If your *nix box has a public IP address then chances are that it will have many ssh login attempts. You can easily limit the chances of someone guessing the correct password by installing Denyhosts.

The program denyhosts keeps track of how many attempts are made and if a configurable amount have failed for a certain IP address then it is automatically blacklisted.

Installing DenyHosts on CentOS or Redhat

Install the EPEL repository and YUM priorities

# rpm -Uvh http://download.fedora.redhat.com/pub/epel/5/i386/epel-release-5-4.noarch.rpm

# yum install yum-priorities

Now install Denyhosts

# yum install denyhosts

Finally add it to start-up and initiate the process.

# chkconfig denyhosts on

# service denyhosts start

Any configuration can be made by editing the configuration file located at /etc/denyhosts.conf

You can watch the IPs of attackers as they get blacklisted in the file /etc/host.deny

# tail -f -n 50 /etc/hosts.deny

[hexophrenic]

Be careful with this in a production environment though. Believe it or not, you can have internal hosts added to the deny list inadvertently with port monitoring apps, etc, so you want to make sure you plan around that (add those hosts to allow list).

[Infiltrator]

Blocking an IP address is certainly an effective way, but not an easy way to manage.

You could minimize the attack attempts, by changing the default port or implementing port knocking which will be a lot more effective at stopping a script kiddie or a bot.

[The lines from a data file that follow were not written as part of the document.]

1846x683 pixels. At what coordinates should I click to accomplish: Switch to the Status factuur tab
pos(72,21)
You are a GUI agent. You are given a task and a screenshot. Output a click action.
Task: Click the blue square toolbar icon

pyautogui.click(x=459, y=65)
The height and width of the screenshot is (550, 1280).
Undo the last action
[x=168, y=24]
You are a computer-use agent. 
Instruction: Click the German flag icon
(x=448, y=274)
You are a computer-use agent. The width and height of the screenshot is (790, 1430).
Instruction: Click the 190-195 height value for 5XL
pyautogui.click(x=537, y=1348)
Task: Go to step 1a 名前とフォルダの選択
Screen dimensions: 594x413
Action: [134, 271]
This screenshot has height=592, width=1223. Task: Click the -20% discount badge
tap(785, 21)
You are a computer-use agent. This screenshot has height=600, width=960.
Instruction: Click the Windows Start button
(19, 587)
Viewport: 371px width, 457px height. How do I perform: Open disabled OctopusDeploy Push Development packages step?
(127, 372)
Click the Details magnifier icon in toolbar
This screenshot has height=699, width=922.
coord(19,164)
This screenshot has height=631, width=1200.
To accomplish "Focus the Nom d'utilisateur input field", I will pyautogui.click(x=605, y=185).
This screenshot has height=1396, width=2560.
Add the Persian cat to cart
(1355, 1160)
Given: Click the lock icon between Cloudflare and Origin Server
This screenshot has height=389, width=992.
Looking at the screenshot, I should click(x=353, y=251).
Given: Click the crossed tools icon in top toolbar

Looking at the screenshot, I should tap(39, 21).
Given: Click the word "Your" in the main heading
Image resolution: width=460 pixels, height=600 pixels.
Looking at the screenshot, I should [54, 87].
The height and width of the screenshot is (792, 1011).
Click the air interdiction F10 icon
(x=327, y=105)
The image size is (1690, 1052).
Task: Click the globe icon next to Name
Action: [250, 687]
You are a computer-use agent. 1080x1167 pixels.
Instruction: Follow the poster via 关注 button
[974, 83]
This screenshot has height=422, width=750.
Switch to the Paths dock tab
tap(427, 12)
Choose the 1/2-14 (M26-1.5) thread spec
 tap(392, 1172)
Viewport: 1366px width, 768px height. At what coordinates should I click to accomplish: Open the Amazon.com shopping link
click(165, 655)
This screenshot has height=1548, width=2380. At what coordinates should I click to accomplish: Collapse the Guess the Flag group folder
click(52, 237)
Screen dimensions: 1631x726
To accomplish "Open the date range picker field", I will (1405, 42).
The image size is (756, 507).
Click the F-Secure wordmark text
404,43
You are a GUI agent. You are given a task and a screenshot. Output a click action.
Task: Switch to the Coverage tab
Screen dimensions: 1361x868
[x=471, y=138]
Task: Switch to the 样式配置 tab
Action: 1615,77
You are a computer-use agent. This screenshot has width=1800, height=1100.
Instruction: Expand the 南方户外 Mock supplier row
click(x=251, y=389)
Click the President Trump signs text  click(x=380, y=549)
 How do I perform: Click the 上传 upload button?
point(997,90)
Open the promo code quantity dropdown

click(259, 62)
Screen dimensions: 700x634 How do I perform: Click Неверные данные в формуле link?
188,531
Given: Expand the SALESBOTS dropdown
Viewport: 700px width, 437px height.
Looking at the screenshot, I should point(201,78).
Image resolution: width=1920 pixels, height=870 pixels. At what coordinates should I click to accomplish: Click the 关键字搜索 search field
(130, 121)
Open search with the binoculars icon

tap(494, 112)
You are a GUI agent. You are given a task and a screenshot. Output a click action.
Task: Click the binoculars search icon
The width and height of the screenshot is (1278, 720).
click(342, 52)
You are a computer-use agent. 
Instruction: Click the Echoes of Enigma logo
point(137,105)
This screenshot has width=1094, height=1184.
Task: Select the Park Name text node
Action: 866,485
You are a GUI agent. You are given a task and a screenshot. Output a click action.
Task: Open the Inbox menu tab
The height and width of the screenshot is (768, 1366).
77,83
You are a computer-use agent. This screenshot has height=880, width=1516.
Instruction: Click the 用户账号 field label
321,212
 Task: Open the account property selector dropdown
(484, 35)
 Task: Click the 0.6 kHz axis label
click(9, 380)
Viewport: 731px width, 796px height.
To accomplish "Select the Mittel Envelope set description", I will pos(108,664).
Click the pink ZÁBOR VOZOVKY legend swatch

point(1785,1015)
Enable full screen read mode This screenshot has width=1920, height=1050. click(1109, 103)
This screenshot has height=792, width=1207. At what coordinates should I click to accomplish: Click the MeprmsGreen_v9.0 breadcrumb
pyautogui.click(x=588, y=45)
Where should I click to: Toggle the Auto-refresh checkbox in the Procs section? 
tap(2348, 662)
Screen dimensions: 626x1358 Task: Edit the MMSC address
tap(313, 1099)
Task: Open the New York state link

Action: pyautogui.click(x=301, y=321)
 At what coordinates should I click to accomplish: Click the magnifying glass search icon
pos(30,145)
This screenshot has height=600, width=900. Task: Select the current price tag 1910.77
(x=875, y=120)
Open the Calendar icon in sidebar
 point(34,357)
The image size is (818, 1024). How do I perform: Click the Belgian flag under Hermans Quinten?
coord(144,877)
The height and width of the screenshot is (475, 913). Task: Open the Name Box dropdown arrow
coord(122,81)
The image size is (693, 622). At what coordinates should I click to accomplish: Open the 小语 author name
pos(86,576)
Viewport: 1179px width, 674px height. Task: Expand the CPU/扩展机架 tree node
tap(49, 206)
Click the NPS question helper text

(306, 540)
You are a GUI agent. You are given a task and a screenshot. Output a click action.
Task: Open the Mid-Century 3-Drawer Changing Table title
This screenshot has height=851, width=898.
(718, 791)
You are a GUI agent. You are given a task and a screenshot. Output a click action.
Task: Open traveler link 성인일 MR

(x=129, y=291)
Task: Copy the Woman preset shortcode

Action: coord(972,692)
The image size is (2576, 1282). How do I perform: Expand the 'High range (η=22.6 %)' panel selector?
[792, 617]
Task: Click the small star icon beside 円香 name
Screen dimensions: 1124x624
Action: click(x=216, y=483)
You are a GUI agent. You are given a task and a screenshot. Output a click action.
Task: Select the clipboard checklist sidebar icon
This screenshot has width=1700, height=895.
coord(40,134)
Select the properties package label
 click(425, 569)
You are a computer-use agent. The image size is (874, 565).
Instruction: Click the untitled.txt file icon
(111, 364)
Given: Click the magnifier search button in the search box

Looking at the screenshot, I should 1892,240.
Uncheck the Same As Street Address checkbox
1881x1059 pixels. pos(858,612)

Also for authentication, I would implement a 2 authentication using certificates, rather than using passwords.

[int0x80]

I've had good success with the following:

1. Move sshd to a non-standard port
   
2. Use only SSH keys
   
3. Two-factor with Google Authenticator
   

[Jason Cooper]

Personally I wouldn't bother with denyhosts, I find that requiring key authentication stops brute force attempts without any risk of denying your own hosts access.